* Dataset
--- START ---
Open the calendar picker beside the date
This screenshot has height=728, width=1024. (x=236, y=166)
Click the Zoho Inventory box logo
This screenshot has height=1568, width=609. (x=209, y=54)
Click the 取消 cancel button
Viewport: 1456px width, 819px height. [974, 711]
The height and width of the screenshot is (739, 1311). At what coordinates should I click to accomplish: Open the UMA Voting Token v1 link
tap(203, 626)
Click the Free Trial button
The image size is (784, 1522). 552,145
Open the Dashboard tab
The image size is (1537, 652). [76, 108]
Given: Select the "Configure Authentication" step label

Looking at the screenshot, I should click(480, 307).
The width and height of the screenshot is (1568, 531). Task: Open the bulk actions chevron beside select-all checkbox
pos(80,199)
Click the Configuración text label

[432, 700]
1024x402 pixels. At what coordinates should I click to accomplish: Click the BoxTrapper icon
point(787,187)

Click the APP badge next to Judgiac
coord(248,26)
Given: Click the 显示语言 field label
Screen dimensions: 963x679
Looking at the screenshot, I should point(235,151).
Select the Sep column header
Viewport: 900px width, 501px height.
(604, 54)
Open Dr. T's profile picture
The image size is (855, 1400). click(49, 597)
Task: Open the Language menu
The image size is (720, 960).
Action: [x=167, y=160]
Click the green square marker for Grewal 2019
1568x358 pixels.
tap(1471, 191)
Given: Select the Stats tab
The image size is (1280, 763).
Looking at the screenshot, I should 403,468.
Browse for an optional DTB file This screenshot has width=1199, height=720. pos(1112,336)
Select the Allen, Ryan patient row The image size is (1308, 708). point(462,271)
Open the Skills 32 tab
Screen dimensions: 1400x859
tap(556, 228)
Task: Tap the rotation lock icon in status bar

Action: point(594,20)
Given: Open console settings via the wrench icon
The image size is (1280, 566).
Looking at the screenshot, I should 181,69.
--- END ---
* Exercise requirements
Set down the records once more, character for character.

* Exercise response
Open the calendar picker beside the date
This screenshot has height=728, width=1024. (x=236, y=166)
Click the Zoho Inventory box logo
This screenshot has height=1568, width=609. (x=209, y=54)
Click the 取消 cancel button
Viewport: 1456px width, 819px height. [974, 711]
The height and width of the screenshot is (739, 1311). At what coordinates should I click to accomplish: Open the UMA Voting Token v1 link
tap(203, 626)
Click the Free Trial button
The image size is (784, 1522). 552,145
Open the Dashboard tab
The image size is (1537, 652). [76, 108]
Given: Select the "Configure Authentication" step label

Looking at the screenshot, I should click(480, 307).
The width and height of the screenshot is (1568, 531). Task: Open the bulk actions chevron beside select-all checkbox
pos(80,199)
Click the Configuración text label

[432, 700]
1024x402 pixels. At what coordinates should I click to accomplish: Click the BoxTrapper icon
point(787,187)

Click the APP badge next to Judgiac
coord(248,26)
Given: Click the 显示语言 field label
Screen dimensions: 963x679
Looking at the screenshot, I should point(235,151).
Select the Sep column header
Viewport: 900px width, 501px height.
(604, 54)
Open Dr. T's profile picture
The image size is (855, 1400). click(49, 597)
Task: Open the Language menu
The image size is (720, 960).
Action: [x=167, y=160]
Click the green square marker for Grewal 2019
1568x358 pixels.
tap(1471, 191)
Given: Select the Stats tab
The image size is (1280, 763).
Looking at the screenshot, I should 403,468.
Browse for an optional DTB file This screenshot has width=1199, height=720. pos(1112,336)
Select the Allen, Ryan patient row The image size is (1308, 708). point(462,271)
Open the Skills 32 tab
Screen dimensions: 1400x859
tap(556, 228)
Task: Tap the rotation lock icon in status bar

Action: point(594,20)
Given: Open console settings via the wrench icon
The image size is (1280, 566).
Looking at the screenshot, I should 181,69.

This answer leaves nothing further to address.